Wu Chou Tatsuo Matsuoka Biing-Hwang Juang Chin-Hui Lee
AT&T Bell Labs., 600 Mountain Ave., Murray Hill, NJ 07974
A new accurate string hypothesization algorithm to find multiple-string hypotheses for speech recognition is proposed. The algorithm differs from the conventional N-best search algorithms in that it allows the use of the same long-term language (bigram) models and the same set of subword models, including the interword models, to perform both forward tree search and backward tree-trellis stack decoding. The proposed A*-based backward tree-trellis stack decoding can handle interword units at the word boundaries, including the word boundaries of one-phone words. Therefore, the interword context dependency is exactly preserved in both forward and backward multiple-string hypotheses search. The search efficiency is maximized by applying the same high-resolution acoustic and language models in both search directions. When the search heuristics are used, the proposed approach provides a more accurate string model matching than that of the conventional time-synchronous beam search decoder.
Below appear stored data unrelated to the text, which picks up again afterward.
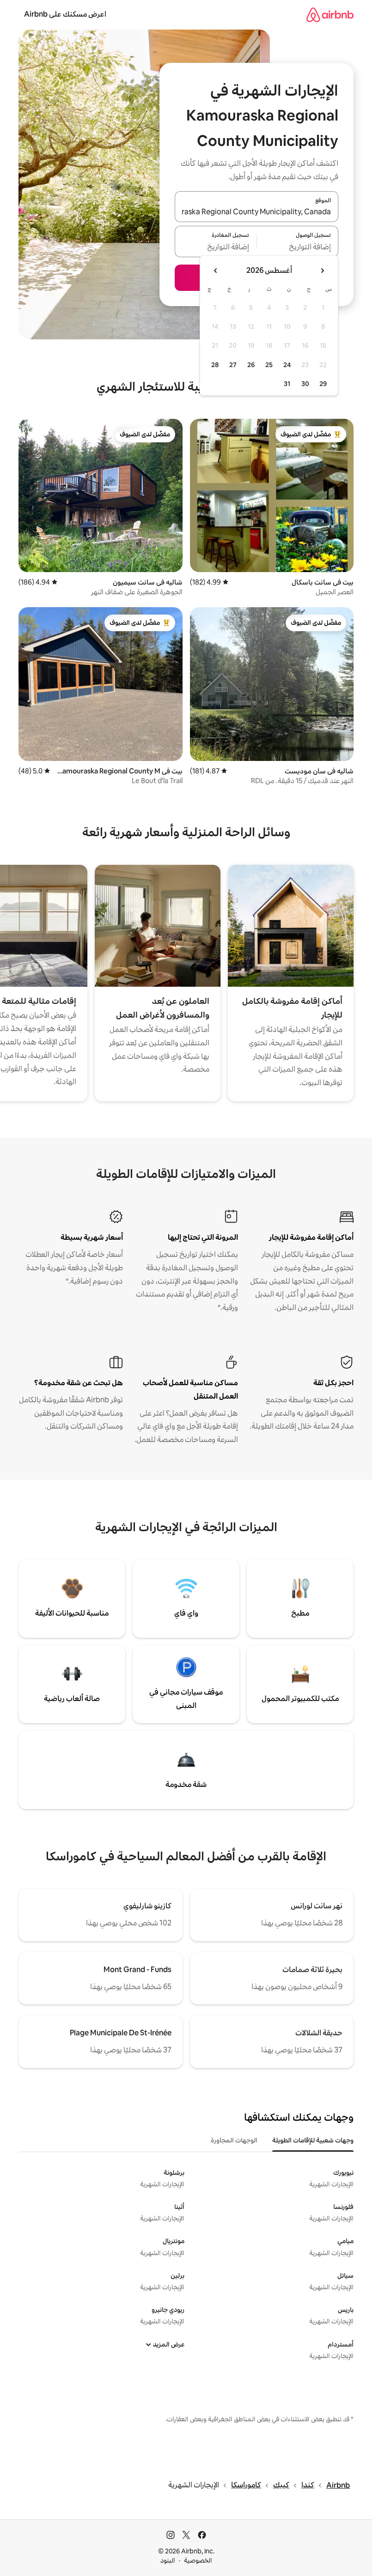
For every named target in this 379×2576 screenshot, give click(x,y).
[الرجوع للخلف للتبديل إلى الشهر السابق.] (322, 270)
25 (269, 365)
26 (251, 365)
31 (287, 384)
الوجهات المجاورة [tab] (234, 2140)
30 (305, 384)
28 (215, 365)
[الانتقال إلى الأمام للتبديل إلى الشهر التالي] (216, 270)
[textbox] (297, 247)
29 (323, 384)
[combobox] (256, 211)
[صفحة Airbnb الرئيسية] (330, 14)
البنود (167, 2560)
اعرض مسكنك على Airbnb (65, 14)
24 (287, 365)
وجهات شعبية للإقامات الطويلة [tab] (313, 2140)
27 (233, 365)
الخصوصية (198, 2560)
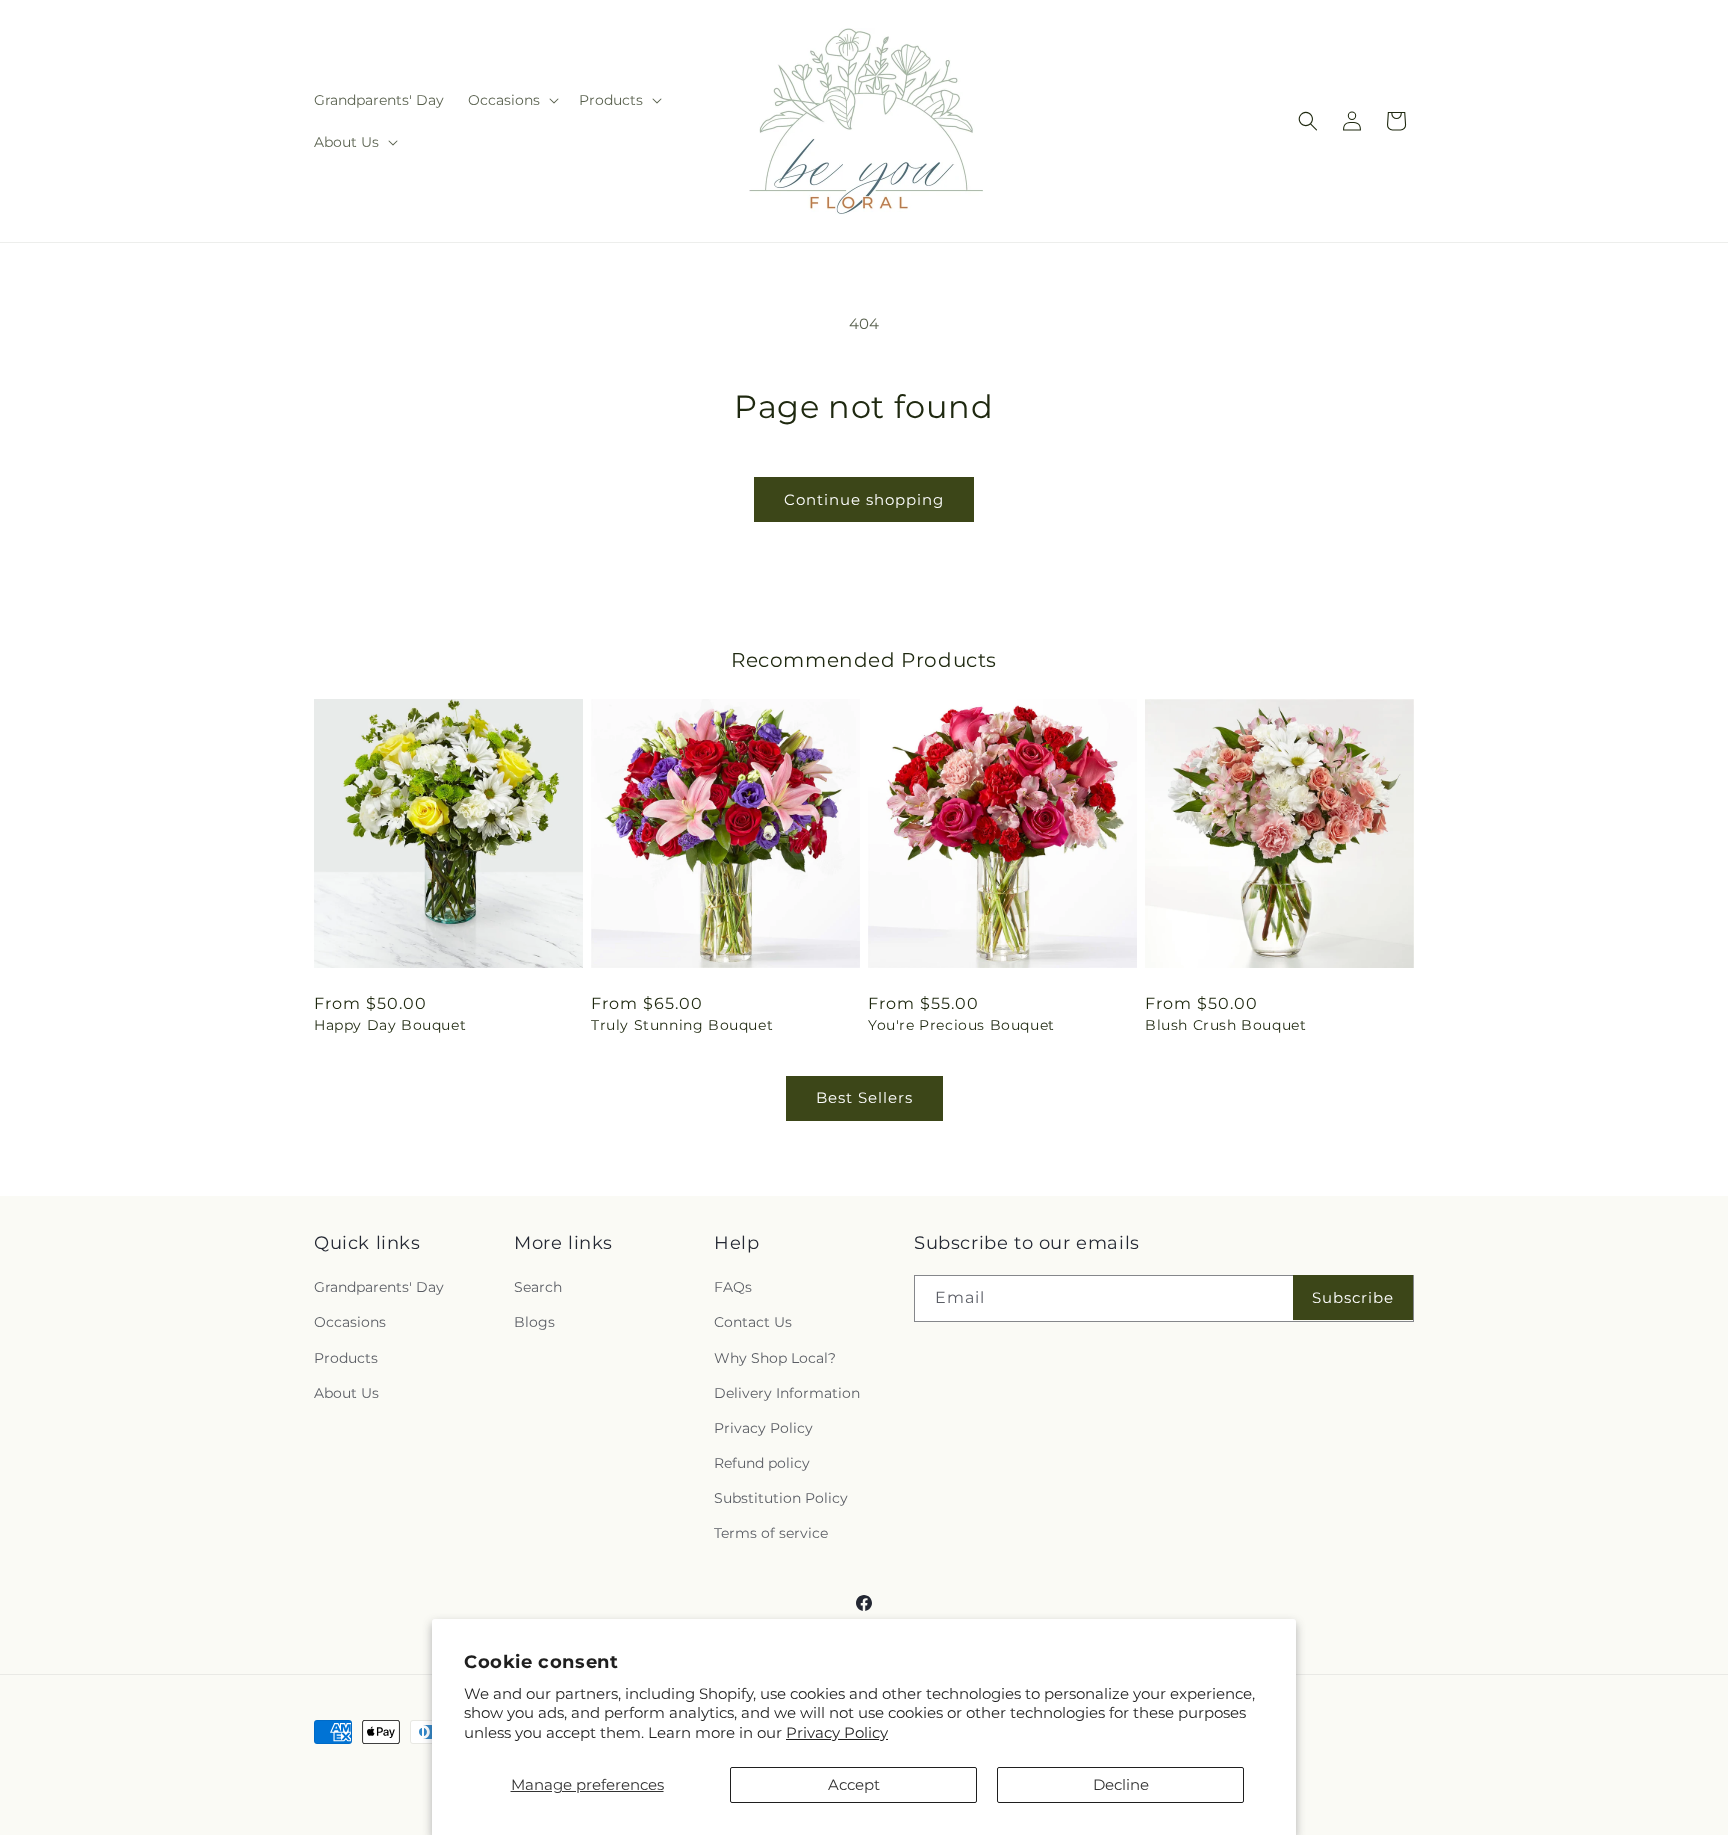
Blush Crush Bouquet (1225, 1025)
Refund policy (762, 1463)
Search (538, 1287)
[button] (511, 100)
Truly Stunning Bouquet (682, 1025)
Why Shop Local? (775, 1358)
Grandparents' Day (379, 1287)
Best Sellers (864, 1097)
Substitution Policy (781, 1498)
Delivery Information (787, 1393)
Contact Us (753, 1322)
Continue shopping (864, 499)
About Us (346, 1393)
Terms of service (771, 1533)
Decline (1121, 1784)
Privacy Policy (837, 1732)
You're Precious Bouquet (961, 1025)
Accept (854, 1784)
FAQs (733, 1287)
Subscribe (1353, 1297)
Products (346, 1358)
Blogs (534, 1322)
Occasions (350, 1322)
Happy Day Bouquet (390, 1025)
The proposed algorithm was tested on 24 000 connected digit strings recorded over the telephone network and collected from ten regions across the United States. Using a set of interword subword unit models, the test results showed that 62.4% string errors can be corrected if the second-best string hypothesis can be used to replace the wrong strings. The string error rate was decreased from 2.75% (657) to 1.0% (247) using the top two string hypotheses.